Collection of Nebraska Pioneer Reminiscences
Part 27
The morning of the day before the boats were to start he occupied himself with some last preparations, giving Nikumi a number of articles that she had used around his quarters to take to her tipi, and telling her he would leave money with Sarpy so that she might get what was necessary for herself and Mary. In the afternoon he went down to the post and did not return to the quarters until late, where he supped at the mess table and then went in the direction of Nikumi's tent. He had devised, he thought, a cunning plan to get Nikumi to go the next morning for some fresh leaves of a shrub which she often procured for him to mix in his tobacco, and of which he was very fond; and after her departure he would make for the boat and embark hastily with little Mary, whom he would keep. Resolving the broaching of his plan as he approached the tipi, he did not notice that it failed to show the usual signs of habitation until he drew near when he observed that the kettle hanging from the tripod over the circle of stones had no fire beneath it, and no steam issuing from it, no dogs were playing about, and there was no sign of Nikumi and little Mary. He began to look about for them; the flap of skin usually fastened up to form a doorway was dropped down; he put it up and stooping, entered the tipi. It was almost entirely empty; the skins which had formed the beds were gone; the dishes seemed to be there, but the food of which he knew she always kept a supply, was all gone, and there were no signs of the articles of clothing belonging to them. Sarpy's words come to him, "I'm damned if I think you are smart enough to get the child away from its mother," and he knew that Nikumi had outwitted him. He should never see mother or child again.

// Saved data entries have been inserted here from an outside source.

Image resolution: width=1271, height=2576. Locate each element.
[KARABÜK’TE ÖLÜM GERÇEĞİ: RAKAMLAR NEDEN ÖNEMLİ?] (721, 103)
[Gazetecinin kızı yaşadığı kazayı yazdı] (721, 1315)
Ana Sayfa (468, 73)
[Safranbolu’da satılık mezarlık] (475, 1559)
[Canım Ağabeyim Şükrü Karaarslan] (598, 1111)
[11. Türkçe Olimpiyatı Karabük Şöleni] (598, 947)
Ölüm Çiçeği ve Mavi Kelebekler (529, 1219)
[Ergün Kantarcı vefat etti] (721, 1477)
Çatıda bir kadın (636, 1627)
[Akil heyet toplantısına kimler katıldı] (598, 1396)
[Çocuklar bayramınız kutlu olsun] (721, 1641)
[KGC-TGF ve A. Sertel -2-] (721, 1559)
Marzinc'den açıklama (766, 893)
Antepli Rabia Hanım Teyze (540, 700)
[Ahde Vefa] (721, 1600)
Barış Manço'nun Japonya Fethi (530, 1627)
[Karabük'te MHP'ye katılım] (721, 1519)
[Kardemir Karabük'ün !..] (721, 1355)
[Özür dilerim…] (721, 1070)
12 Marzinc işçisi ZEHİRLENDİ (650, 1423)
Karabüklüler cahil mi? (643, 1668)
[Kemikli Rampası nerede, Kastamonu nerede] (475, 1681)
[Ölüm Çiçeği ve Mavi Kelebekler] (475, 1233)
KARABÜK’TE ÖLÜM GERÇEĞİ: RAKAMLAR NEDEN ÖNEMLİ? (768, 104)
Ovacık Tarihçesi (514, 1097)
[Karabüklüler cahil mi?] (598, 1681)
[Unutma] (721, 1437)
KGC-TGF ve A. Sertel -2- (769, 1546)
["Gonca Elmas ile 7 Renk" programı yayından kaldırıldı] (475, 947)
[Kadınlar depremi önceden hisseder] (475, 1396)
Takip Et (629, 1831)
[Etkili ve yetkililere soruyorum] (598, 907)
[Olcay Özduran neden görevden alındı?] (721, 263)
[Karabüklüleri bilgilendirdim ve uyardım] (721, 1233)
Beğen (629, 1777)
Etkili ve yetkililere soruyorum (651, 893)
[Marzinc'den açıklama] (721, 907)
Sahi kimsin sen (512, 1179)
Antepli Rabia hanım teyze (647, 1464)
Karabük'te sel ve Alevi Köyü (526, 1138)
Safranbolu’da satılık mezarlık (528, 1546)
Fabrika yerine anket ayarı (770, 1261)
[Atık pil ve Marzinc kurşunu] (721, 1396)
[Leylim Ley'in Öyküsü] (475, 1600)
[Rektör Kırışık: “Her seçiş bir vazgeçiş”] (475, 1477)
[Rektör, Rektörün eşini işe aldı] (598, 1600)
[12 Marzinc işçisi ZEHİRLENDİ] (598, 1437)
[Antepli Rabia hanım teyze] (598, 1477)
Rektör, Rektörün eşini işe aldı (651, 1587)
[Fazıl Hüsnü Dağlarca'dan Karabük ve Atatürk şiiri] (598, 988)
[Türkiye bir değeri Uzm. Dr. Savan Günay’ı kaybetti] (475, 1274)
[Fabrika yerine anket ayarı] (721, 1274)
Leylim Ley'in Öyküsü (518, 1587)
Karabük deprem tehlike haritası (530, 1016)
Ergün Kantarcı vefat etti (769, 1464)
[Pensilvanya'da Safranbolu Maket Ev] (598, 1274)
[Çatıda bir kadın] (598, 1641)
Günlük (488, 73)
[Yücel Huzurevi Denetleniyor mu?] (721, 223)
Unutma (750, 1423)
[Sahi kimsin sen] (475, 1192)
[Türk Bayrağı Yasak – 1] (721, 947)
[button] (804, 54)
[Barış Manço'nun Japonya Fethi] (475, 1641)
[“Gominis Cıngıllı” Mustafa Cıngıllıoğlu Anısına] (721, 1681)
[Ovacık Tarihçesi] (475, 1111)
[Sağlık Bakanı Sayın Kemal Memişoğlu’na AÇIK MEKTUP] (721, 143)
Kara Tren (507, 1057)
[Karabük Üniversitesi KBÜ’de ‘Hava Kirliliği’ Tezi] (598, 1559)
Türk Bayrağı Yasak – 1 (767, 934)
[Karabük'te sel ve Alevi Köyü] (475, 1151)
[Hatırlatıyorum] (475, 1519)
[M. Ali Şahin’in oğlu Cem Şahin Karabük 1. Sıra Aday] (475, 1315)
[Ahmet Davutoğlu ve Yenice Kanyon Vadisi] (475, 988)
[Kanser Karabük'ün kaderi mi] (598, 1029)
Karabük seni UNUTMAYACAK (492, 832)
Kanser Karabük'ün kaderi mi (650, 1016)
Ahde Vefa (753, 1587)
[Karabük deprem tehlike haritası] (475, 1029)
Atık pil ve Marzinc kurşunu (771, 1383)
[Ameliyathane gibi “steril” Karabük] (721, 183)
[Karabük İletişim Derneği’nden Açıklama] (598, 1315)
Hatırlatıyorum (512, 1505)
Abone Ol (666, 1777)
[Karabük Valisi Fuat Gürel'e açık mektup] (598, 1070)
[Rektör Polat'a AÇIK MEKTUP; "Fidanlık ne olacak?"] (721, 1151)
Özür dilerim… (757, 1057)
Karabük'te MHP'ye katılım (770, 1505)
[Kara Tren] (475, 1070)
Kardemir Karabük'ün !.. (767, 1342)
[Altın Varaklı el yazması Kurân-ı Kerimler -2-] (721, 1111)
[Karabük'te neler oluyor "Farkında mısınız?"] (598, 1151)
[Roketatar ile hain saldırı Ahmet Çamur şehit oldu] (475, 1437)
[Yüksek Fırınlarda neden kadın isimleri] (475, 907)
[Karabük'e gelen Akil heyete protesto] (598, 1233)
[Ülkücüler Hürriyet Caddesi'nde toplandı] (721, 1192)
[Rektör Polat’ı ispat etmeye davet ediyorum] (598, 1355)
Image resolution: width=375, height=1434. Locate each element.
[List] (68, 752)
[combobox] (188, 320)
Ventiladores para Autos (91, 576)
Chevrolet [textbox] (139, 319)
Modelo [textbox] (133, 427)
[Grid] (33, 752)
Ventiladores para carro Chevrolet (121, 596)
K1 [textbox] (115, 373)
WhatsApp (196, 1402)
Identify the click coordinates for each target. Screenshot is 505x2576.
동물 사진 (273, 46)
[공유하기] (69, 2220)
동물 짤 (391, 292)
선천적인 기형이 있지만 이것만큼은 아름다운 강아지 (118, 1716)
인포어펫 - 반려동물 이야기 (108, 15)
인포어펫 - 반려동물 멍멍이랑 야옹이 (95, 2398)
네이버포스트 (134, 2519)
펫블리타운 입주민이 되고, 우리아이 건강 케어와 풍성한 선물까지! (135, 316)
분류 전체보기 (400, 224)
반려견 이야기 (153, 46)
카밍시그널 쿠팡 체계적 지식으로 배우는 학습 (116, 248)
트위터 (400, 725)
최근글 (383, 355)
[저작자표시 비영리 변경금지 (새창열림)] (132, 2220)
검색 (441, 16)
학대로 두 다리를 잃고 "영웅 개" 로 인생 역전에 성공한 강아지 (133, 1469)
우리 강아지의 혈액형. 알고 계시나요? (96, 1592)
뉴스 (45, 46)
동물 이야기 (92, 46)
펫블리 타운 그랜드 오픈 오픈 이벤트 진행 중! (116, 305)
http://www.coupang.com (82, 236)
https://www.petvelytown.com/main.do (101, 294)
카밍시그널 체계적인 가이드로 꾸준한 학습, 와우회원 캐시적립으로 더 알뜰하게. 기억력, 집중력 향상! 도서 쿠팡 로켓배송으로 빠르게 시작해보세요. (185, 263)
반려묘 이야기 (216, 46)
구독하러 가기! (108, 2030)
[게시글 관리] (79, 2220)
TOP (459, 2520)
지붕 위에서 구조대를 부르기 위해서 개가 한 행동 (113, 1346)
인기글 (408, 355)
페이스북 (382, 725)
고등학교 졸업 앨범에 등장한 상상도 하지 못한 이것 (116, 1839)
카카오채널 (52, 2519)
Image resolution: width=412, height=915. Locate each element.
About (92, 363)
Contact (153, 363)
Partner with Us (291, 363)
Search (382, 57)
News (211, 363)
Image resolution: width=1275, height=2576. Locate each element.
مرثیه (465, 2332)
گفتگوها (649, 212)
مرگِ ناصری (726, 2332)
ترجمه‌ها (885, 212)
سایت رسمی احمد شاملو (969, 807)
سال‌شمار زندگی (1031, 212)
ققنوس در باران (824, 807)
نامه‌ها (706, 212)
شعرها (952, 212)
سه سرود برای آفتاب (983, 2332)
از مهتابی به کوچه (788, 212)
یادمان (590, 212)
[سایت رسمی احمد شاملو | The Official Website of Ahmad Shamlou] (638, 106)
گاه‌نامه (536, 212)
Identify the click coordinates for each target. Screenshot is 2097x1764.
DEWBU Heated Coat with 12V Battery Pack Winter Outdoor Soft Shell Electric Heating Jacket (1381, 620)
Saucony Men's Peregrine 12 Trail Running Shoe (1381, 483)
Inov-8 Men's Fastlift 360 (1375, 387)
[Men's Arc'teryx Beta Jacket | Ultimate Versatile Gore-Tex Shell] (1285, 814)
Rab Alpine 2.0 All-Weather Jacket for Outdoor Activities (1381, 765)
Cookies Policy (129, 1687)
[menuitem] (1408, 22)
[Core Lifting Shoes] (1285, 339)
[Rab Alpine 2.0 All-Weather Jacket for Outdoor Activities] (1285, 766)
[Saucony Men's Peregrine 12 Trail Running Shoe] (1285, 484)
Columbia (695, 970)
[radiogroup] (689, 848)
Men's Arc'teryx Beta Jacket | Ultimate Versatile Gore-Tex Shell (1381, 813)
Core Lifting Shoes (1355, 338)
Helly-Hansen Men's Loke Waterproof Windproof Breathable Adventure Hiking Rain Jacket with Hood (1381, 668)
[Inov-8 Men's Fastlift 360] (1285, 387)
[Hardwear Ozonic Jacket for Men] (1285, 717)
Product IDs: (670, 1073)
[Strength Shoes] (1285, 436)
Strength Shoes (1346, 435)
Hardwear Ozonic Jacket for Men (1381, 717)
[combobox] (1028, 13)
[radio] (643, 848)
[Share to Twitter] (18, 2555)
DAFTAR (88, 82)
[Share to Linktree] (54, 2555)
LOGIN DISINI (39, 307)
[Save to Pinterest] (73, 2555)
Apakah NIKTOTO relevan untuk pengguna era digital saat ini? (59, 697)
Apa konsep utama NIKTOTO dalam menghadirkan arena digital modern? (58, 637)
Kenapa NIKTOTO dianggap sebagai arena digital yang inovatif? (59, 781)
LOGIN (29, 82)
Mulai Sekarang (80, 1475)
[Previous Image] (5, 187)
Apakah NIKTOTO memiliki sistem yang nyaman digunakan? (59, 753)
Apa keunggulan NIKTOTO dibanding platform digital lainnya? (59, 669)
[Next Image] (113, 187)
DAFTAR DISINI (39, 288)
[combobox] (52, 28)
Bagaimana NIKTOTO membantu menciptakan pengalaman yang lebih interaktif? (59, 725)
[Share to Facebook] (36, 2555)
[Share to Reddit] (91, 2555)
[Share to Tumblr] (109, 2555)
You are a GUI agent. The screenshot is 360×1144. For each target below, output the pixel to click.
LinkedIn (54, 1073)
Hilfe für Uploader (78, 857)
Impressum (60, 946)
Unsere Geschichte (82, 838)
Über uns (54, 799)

He turned and traced angrily the narrow trail to Sarpy's. Striding in and down the low, dingy, fur odorous room to the rear where Sarpy sat lazily smoking his pipe he exclaimed, "You were right, Sarpy, Nikumi has gone with the child." Sarpy took his pipe from his mouth slowly, "Well I'm sorry you are disappointed, but it will be better for you and the child, too; she would have grieved herself to death, and worried you almost to the verge of lunacy first, and you would have had the burden on your conscience of Nikumi unhappy, and all for no good." "But I'll not give her up. I had set my heart on it; I shall start a search party for her at once." "And much good it will do you. There isn't a soldier in your camp that can find what an Indian chooses to hide, if it is not more than six feet away from him. You will only inform the camp of your design and of the fact that a squaw has outwitted you."
Gale knew too well the truth of his statement, but he paced up and down the building angrily for some time, determining at each turn towards the door to start out at the head of a search party, but turning again with an oath toward the rear as the futility of it all was forced upon him.
Sarpy regarded him quietly, a half smile in his eyes. He understood the conflict of feelings, the pain at leaving Nikumi, not very great, but enough to cause him some discomfort; the now added pain of separation from the child, also; the chagrin at being outwitted by a squaw, and one who had always seemed so submissive, and whom he had not dreamed possessed so much acuteness; the English obstinacy aroused by antagonism, all struggling against his knowledge that he could do nothing. Sarpy in his place would have invoked all the spirits of the darker regions, but he probably would never have put himself in a like predicament. To his class, seekers of fortunes in the New World, the Indian was simply a source of revenue and pleasure, treated fairly well to be sure, because that was the better policy; while it suited their convenience to use them they did so; when the need was supplied they cast them off; possibly Gale, if he analyzed the situation at all, thought the same, but under the present circumstances, a different set of emotions dominated him. Nikumi, superior to her tribe, had inspired inconveniently deep feelings, and he found his fatherly love a factor he had not counted on.
At last he approached Sarpy, and throwing himself in a chair, took out one of the two great soothers of man's woes, his pipe, lighted it and proceeded to mingle its smoke with that of Sarpy's. "I suppose I shall have to give it up, but I'm damned if I can submit to it with equanimity, yet; outwitted by an apparently innocent and submissive squaw, I suppose two months from now I'll be thanking my lucky stars that I'm not saddled with a brat of an Indian, and at intervals thereafter shall be falling upon my knees, and repeating the operation. But I'm blessed if I can see it so now."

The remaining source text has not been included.